Der Bundesnachrichtendienst (BND) will Medienberichten zufolge verstärkt die Verschlüsselung im Internet aushebeln und dafür auch bisher unbekannte Sicherheitslücken einkaufen. Die Bundesregierung bestätigte die Zusammenarbeit des Bundesamts für Sicherheit in der Informationstechnik (BSI) mit der französischen Firma Vupen, die auf den Verkauf von Software-Sicherheitslücken an Regierungen spezialisiert ist.

Angeblich will der BND künftig unter ande rem Verbindungen überwachen, die mit der Verschlüsselungstechnik SSL geschützt sind. Nach Informationen von "Süddeutscher Zeitung", NDR und WDR will der BND 4,5 Millionen Euro ausgeben, um mithilfe externer Spezialisten SSL-Verbindungen zu entschlüsseln. Banken, Online-Netzwerke oder Shopping-Seiten verwenden SSL, um Kundendaten und Login-Informationen zu schützen. Wenn es um sensible Daten - wie beim Geldtransfer - im Netz geht, will der Geheimdienst mitlesen können .

Zudem wolle der BND auch Sicherheitslücken, sogenannte zero day exploits, kaufen. Sie werden teilweise von Hackern aufgespürt und auf einem unkontrollierten Markt gehandelt. Angreifer und Kriminelle können diese Lücken ausnutzen, um in Computer einzudringen.

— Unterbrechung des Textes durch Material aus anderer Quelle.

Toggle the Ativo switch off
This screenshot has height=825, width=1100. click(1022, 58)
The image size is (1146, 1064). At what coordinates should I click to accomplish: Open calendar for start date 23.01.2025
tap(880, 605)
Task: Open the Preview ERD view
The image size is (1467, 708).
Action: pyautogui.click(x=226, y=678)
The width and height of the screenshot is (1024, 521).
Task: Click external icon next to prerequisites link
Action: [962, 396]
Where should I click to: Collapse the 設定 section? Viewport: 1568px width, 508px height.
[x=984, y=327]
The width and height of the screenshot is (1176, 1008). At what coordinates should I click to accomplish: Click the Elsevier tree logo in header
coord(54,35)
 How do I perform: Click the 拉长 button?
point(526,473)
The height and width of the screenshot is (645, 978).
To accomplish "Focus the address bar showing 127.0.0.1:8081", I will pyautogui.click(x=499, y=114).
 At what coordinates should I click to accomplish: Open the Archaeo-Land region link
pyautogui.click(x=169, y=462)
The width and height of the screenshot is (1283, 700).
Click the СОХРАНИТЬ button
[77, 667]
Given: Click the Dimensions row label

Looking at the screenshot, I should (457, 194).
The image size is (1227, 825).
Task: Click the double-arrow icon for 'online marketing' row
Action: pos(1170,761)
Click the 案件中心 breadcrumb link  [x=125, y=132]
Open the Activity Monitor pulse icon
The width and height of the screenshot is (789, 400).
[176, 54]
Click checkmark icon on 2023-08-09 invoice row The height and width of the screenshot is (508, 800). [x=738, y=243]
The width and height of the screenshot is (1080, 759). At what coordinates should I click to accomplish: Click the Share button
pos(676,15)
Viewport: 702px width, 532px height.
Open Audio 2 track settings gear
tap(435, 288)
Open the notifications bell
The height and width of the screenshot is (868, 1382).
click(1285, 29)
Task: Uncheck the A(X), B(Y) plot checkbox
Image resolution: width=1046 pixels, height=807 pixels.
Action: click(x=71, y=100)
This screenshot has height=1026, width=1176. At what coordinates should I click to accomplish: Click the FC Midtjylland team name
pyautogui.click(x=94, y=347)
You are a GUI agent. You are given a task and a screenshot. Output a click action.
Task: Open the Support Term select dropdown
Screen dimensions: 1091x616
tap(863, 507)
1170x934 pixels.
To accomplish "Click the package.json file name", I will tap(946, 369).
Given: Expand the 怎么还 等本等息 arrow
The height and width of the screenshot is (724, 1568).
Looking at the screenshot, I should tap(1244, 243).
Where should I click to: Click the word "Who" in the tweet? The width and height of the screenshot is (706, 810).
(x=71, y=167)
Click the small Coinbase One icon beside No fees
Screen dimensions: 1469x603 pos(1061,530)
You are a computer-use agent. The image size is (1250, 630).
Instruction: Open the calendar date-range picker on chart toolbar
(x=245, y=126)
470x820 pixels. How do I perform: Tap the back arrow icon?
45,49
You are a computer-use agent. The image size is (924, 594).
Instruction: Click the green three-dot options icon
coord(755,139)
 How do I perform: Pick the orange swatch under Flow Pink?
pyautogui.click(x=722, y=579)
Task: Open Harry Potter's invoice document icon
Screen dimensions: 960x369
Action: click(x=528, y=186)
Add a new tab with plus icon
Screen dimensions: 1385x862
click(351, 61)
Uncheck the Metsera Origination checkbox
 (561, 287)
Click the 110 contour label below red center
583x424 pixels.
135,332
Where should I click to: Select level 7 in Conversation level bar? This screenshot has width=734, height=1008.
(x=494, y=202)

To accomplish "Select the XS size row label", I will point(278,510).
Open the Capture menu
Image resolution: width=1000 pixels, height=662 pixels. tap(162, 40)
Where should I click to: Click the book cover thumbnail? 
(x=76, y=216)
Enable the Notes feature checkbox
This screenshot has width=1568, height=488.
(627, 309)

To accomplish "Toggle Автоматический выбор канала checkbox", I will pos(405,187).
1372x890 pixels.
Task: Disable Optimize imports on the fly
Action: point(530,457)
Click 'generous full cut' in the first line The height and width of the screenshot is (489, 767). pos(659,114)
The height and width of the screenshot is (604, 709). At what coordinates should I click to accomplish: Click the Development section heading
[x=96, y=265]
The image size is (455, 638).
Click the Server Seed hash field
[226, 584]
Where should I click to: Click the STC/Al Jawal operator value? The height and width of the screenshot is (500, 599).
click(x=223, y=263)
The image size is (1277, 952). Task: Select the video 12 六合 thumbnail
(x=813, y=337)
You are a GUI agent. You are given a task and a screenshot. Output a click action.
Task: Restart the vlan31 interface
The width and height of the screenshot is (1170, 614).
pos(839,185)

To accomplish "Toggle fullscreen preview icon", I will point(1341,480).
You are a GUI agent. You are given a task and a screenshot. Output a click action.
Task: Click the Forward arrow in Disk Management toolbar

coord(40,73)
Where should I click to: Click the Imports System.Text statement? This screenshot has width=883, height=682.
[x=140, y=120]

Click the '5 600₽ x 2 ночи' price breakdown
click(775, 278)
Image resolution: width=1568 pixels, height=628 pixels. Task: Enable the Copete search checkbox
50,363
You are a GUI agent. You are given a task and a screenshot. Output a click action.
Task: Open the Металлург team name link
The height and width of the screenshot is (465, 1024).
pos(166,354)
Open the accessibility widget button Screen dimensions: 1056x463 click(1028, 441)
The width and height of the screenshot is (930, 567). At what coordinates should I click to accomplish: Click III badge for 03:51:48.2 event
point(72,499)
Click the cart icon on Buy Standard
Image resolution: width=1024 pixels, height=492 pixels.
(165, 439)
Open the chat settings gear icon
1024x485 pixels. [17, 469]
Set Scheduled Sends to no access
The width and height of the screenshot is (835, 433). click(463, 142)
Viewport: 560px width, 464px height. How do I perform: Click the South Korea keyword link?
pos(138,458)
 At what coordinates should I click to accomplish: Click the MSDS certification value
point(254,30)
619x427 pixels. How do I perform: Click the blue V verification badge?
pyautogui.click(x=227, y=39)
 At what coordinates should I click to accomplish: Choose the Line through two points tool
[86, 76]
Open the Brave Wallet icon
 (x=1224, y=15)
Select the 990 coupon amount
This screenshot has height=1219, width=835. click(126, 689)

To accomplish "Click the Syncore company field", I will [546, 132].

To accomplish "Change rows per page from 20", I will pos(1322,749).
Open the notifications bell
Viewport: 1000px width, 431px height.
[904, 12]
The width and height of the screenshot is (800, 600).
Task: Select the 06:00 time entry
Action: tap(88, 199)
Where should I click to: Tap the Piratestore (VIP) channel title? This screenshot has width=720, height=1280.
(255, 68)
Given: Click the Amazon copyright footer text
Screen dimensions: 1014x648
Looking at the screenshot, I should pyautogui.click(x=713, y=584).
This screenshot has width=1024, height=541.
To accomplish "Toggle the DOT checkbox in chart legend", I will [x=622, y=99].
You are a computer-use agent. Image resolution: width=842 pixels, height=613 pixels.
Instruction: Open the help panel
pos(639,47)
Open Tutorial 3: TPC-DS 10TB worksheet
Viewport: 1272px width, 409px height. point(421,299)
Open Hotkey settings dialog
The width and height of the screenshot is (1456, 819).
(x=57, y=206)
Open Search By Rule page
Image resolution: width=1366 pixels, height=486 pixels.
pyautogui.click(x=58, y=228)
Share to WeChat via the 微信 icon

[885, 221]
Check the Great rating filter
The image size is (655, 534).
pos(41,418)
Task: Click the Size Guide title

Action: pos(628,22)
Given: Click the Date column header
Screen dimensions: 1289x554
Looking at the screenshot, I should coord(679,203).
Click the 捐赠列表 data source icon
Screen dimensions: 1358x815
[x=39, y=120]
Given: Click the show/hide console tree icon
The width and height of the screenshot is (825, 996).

Ein Sprecher des Bundesinnenministeriums sagte: "Erkenntnisse aus der Zusammenarbeit mit Vupen sind vor allem für den Schutz der Regierungsnetze und nicht zur Weitergabe an Dritte erworben worden." Angeblich sind für die "Strategische Initiative Technik" (SIT) des BND 28 Millionen Euro für 2015 beantragt. Bis zum Jahr 2020 sollen es 300 Millionen Euro sein.